In their Science study, the researchers were able to detect mRNAs as rare as one transcript per three cells, making this approach more sensitive than any microarray-based technique, Seidman said. Traditional SAGE sequencing experiments could, in theory, detect these rare transcripts as well, if they analyzed enough tags, but their cost would be prohibitive, he added.
He and his colleagues estimated that their experiment, which generated high-quality sequence data for about 4.4 million tags, cost $1,770, about 7-fold lower than the $12,500 commercial cost for a typical SAGE Sanger sequencing project, which only generates about 100,000 tags. The polony sequencing cost includes labor, reagents, and equipment amortization.

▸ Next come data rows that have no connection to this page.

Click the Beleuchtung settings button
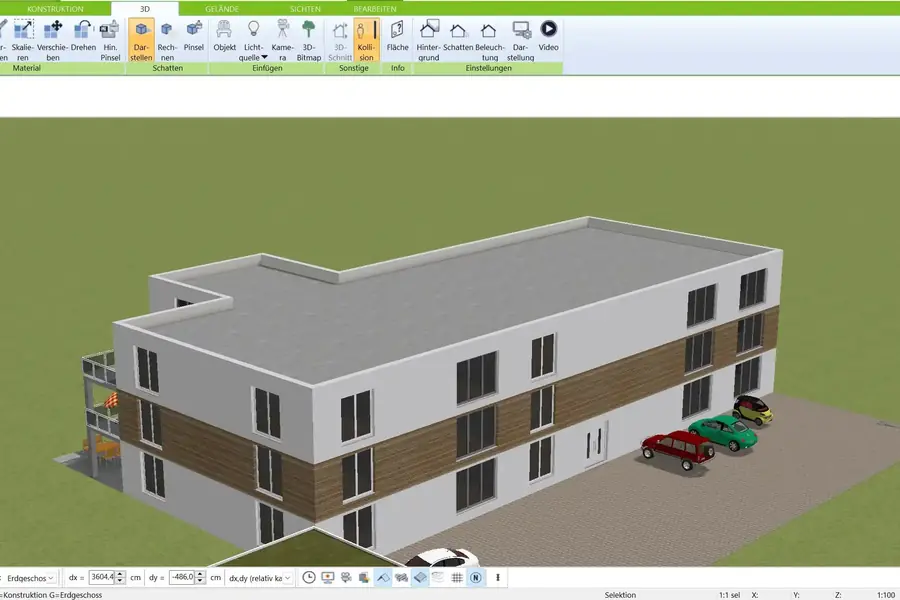Image resolution: width=900 pixels, height=600 pixels. point(489,40)
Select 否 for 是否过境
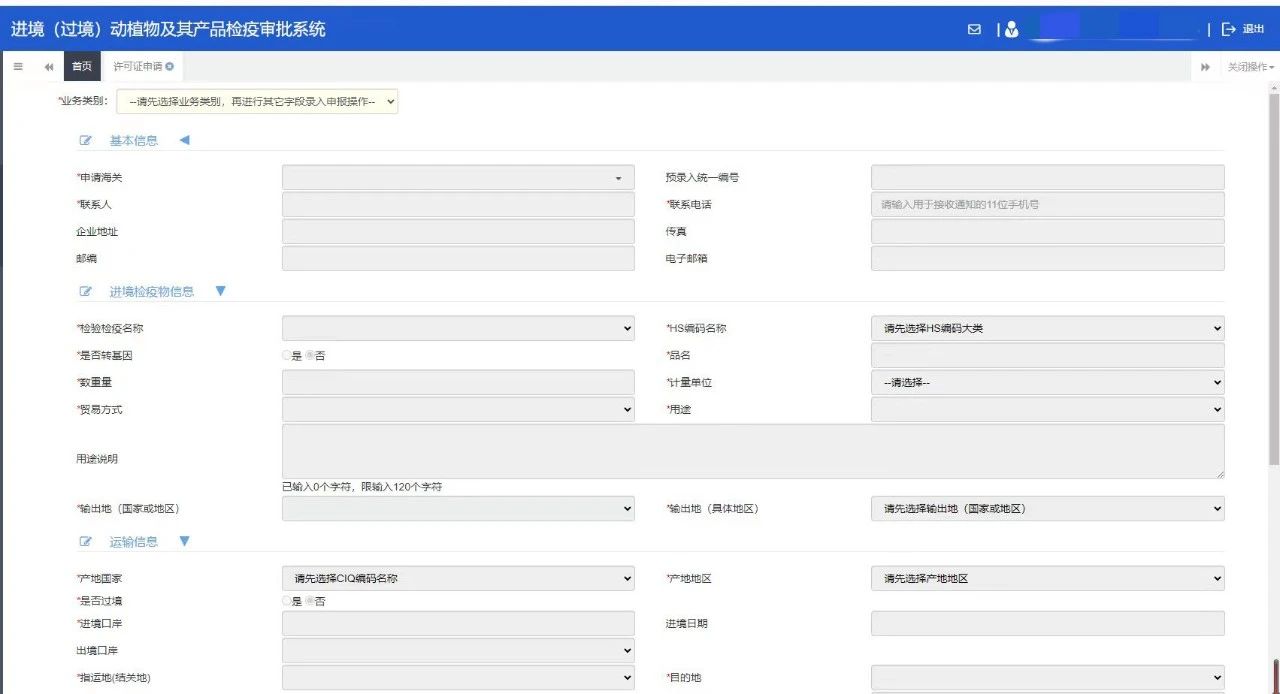The image size is (1280, 694). [x=310, y=601]
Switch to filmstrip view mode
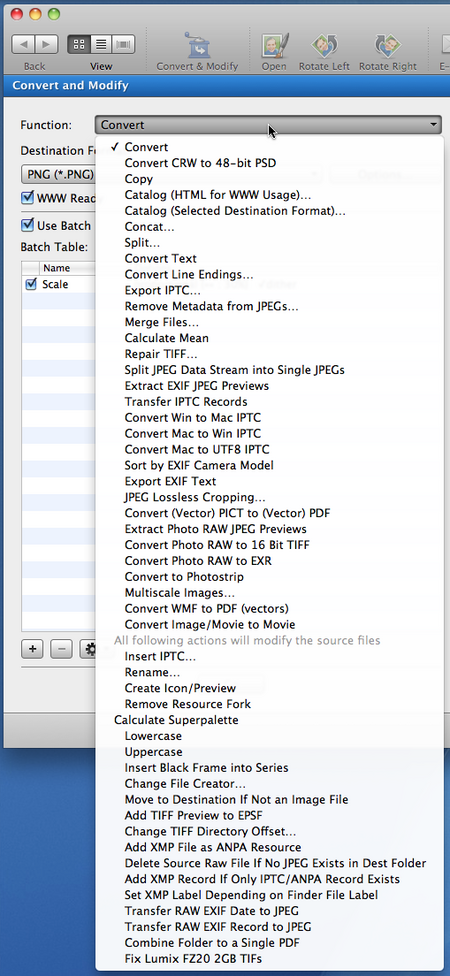This screenshot has height=976, width=450. [124, 44]
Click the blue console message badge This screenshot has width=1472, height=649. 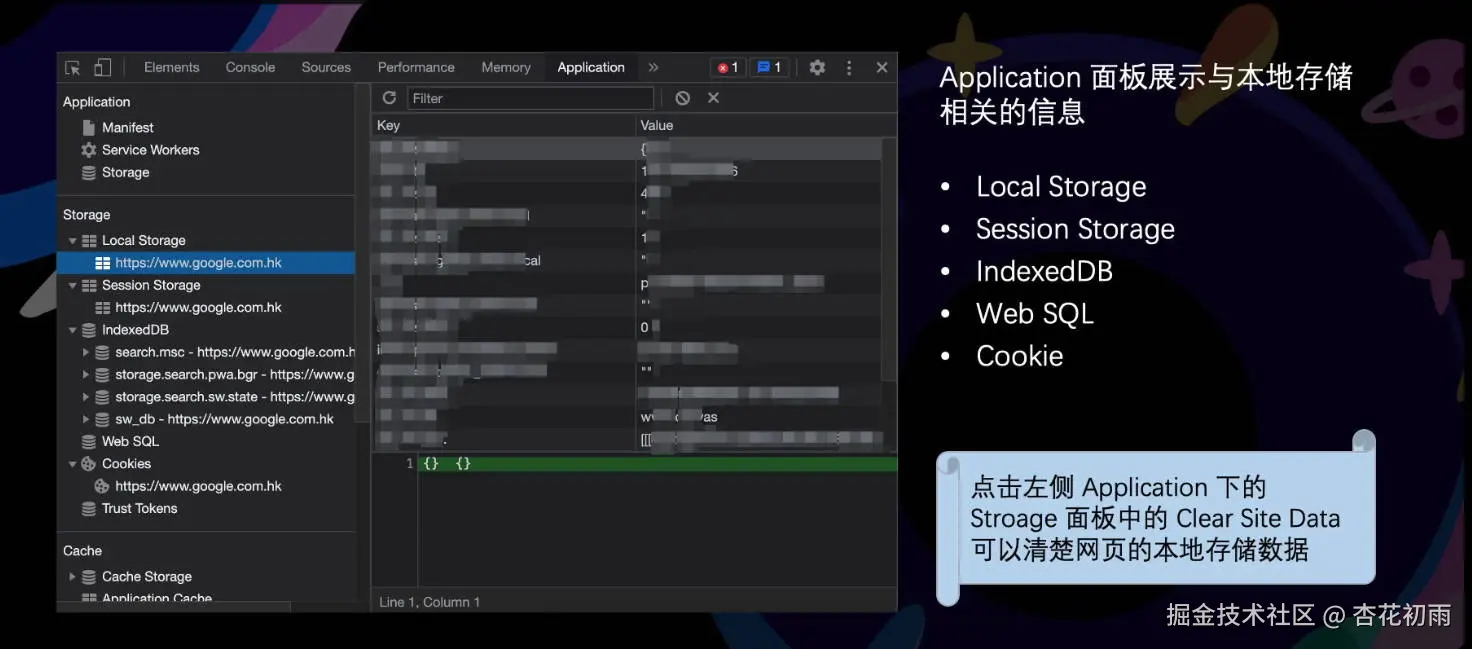point(768,67)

Edwards told In Sequence that it costs him about $200 to $300 in reagents to run a similar experiment to the one described by the Harvard researchers. His lab is also planning to sequence 30 microbial strains in parallel, at about 15X coverage, for approximately $17 per strain.
Illumina cites $3,000 per run for its instrument, or $400 for a 4-megabase bacterium at 25-30X coverage, and ABI said it would cost $3,000 to sequence a gigabase on the SOLiD platform, but those prices only include reagents.
Seidman is looking forward to comparing his polony sequencing system to one of the commercial platforms. “We haven’t had a chance to try it yet, so we don’t know where they stand,” he said.
The Harvard Medical School - Partners Healthcare Center for Genetics and Genomics is planning to acquire a commercial next-generation sequencer, he said, which he hopes his lab will be able to use. “There is always room for technical improvement, I guess,” he said. “And I will say, having a slightly longer read length would be a good thing. We are looking forward to that.”
He also plans to use the PMAGE technology to analyze various mouse models for cardiac disease in the future. “This would be ideal for detecting the difference [between them],” he said. “In each of these mouse models, there are a number of pathways that are activated. And those pathways are activated, presumably, by transcription factors and other RNAs that are expressed at low levels. [If] we want to dissect these different pathways, both temporarily and spatially, we should be able to do that using this method.”